(Beginning of EXCERPT PROVIDED)
Other studies support the theory that children who study languages early obtain better results in Mathematics than pupils who start to learn languages later in their education, even when they have fewer overall hours of mathematics tuition.
Long-term cerebral benefits
One of the longer-term benefits of learning other languages is that it is a life-long process that keeps the brain continually active and engaged. Recent studies suggest that if the brain’s neural pathways are constantly active and stimulated, such as when one learns a foreign language, they continue to regenerate and remain connected, and this has proved to be an important factor in delaying the onset of brain disease such as Alzheimer’s and Dementia.
With regard to the optimal age to start learning languages, we say, “the sooner the better”, but experts indicate that anytime between 3 and 6 years is a good place to start!
A multilingual curriculum
The curriculum at Agora Madrid is multilingual; our programme offers full immersion in English, and allows pupils to master their mother-tongue alongside exposure to English, French, German or Chinese. The school is a registered examinations centre for Trinity College London and University of Cambridge in English, the Confucius Institute in Mandarin Chinese, and we work in collaboration with the Alliance Française and the Goethe Institut to enable our pupils to obtain official language qualifications in French and German.
As part of our curriculum-wide language enhancement programme, older students are invited to participate in cultural exchanges with students from the United Kingdom, France or Germany, and from Primary Year 5 onwards, pupils are offered the chance to study abroad for a term or even for an entire academic year in prestigious overseas boarding schools, allowing them to enjoy a fully immersive academic, cultural and linguistic experience…. and make many new friends along the way!
(End of EXCERPT PROVIDED)
(Beginning of RECORDS PROVIDED)
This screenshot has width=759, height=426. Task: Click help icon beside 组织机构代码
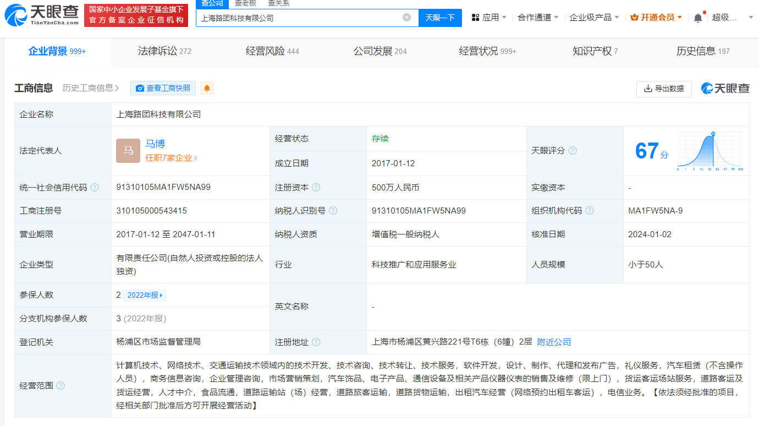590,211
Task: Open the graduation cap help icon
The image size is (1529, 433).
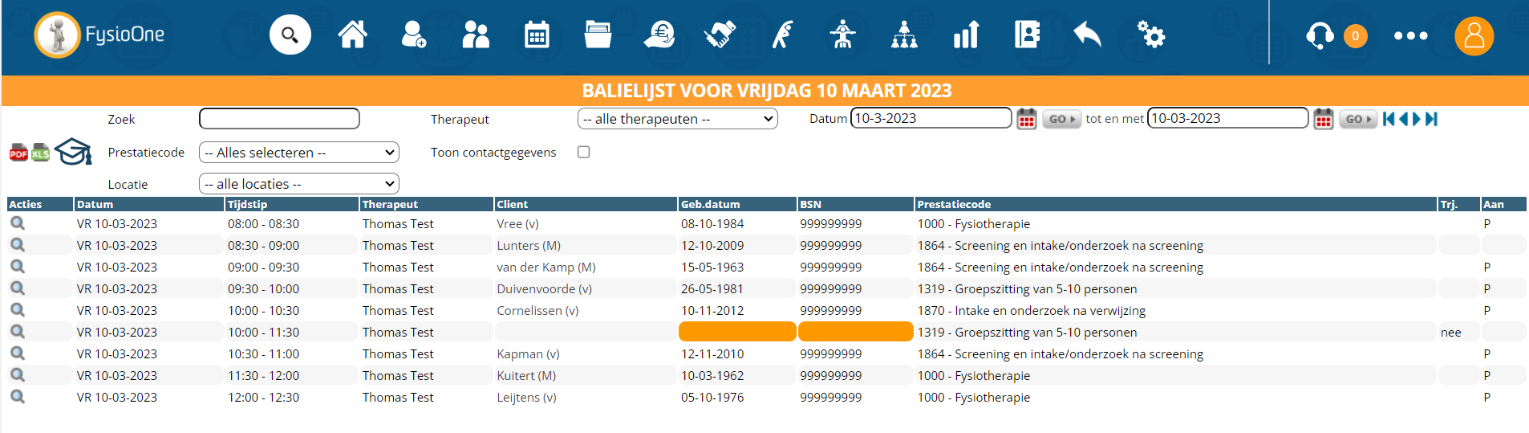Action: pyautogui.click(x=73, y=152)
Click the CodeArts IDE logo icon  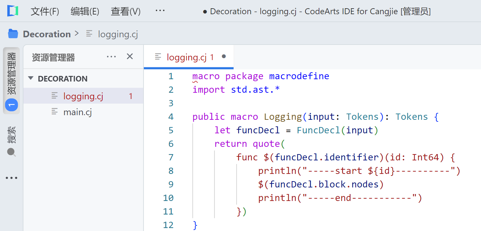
(End of RECORDS PROVIDED)
(Beginning of RECORDS PROVIDED)
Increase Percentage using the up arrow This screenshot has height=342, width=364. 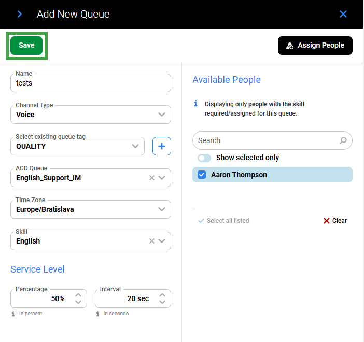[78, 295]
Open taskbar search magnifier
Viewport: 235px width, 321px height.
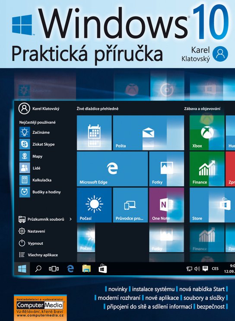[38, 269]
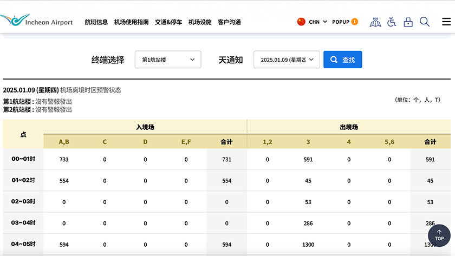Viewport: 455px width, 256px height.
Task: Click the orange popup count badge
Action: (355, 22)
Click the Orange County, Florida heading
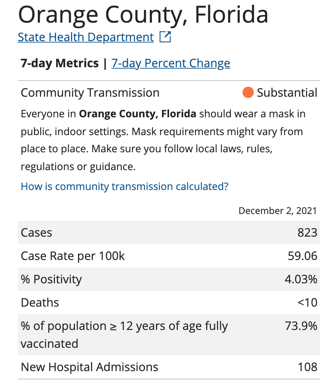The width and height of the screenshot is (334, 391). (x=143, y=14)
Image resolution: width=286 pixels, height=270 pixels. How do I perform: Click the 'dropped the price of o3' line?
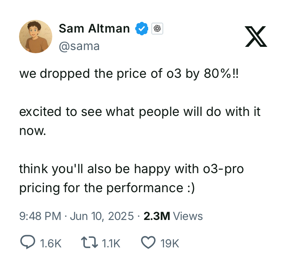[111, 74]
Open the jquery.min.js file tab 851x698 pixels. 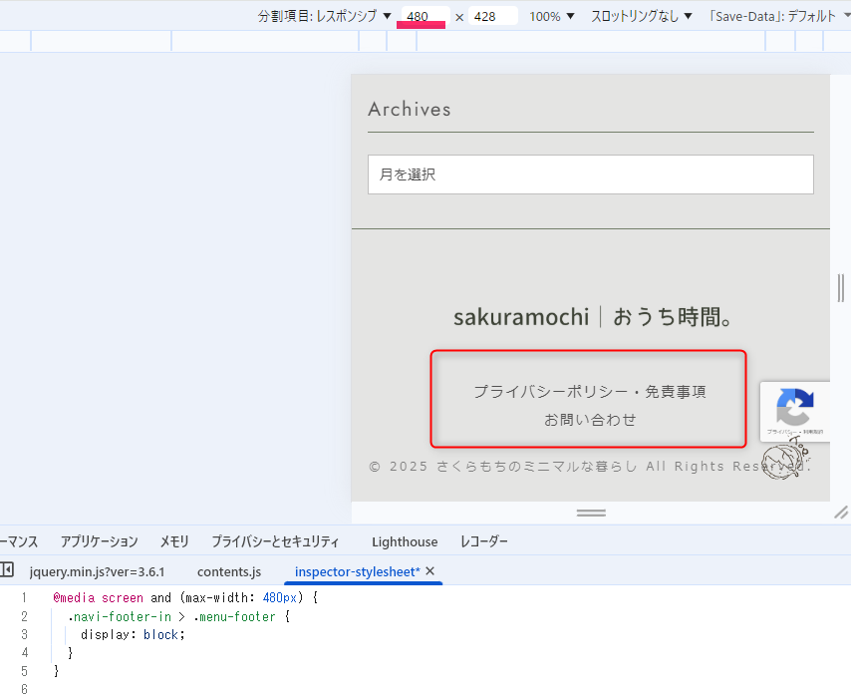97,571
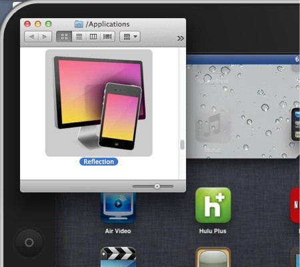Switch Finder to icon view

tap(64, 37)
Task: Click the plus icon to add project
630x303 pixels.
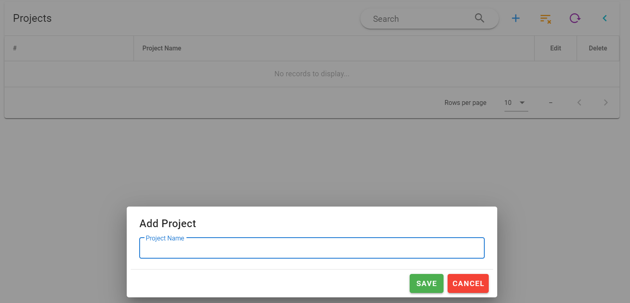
(End of RECORDS PROVIDED)
(Beginning of RECORDS PROVIDED)
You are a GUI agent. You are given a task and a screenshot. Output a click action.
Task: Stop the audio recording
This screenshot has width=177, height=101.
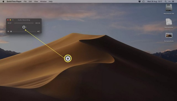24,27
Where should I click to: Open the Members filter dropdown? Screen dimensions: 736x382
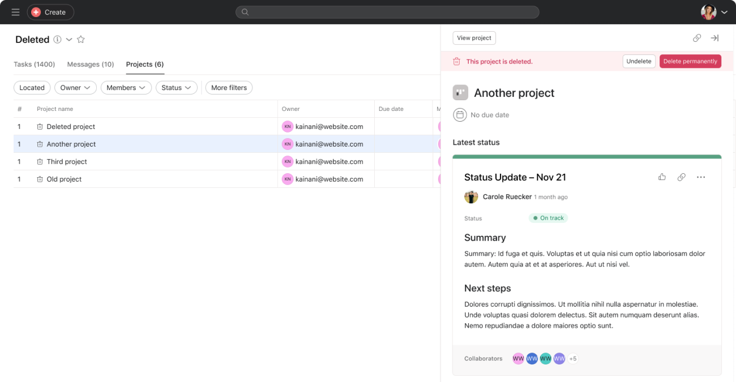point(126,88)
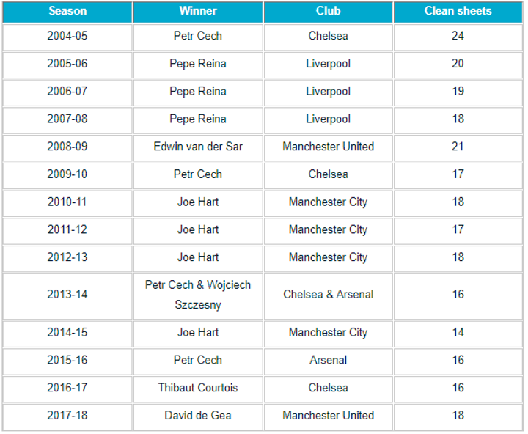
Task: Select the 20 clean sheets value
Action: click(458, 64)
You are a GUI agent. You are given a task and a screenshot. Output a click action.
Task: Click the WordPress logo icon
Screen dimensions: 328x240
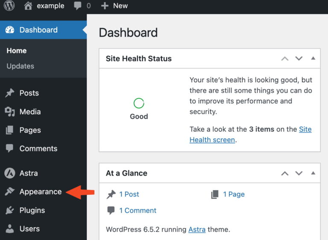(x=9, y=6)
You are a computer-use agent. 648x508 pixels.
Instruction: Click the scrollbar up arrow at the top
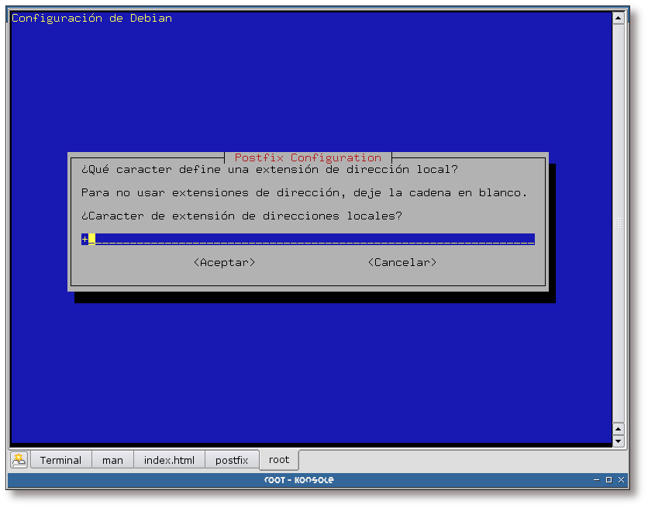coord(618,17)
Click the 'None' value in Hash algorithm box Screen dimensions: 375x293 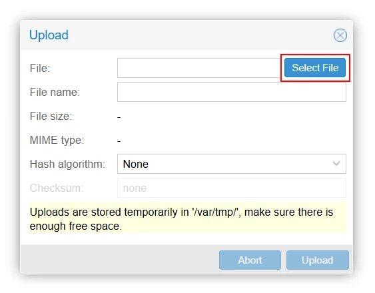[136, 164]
(End of RECORDS PROVIDED)
WORK TO COMPLETE: Please pick up the excerpt on the multilingual curriculum at Agora Madrid and write what follows its last sentence.

REPLY:
In addition to cognitive and linguistic benefits, learning new languages also provides many social and cultural benefits. Exposure to different languages early on in their lives, means that pupils at Agora Madrid naturally come across a range of social, cultural and historical references that they might not otherwise encounter. Our international approach helps our pupils to widen their intellectual horizons, develop a broader intercultural perspective and a greater understanding of global issues and events. From a psychological point of view, at this age children experience significant developmental changes and are “in the process of developing from self-centred into reciprocal individuals, and the information they receive before the age of 10 is critical throughout this stage”.
Why learn languages before the age of 6?
Learning English as foreign language from a young age means the acquisition of a new means of expression and communication, not only improving the ability to communicate in English, but also in the mother tongue. The skills and abilities necessary for learning a new language are transferable to learning and communication in general; children assimilate these intellectual processes and learn how to use them in a practical way. Learning in this way promotes overall cognitive, cultural and social development, encouraging not only improved academic performance, but also the development of more rounded human beings. The study of English, French and German, provides a useful tool in preparing children to face future challenges, expanding their intellectual horizons and acquiring greater global awareness and understanding.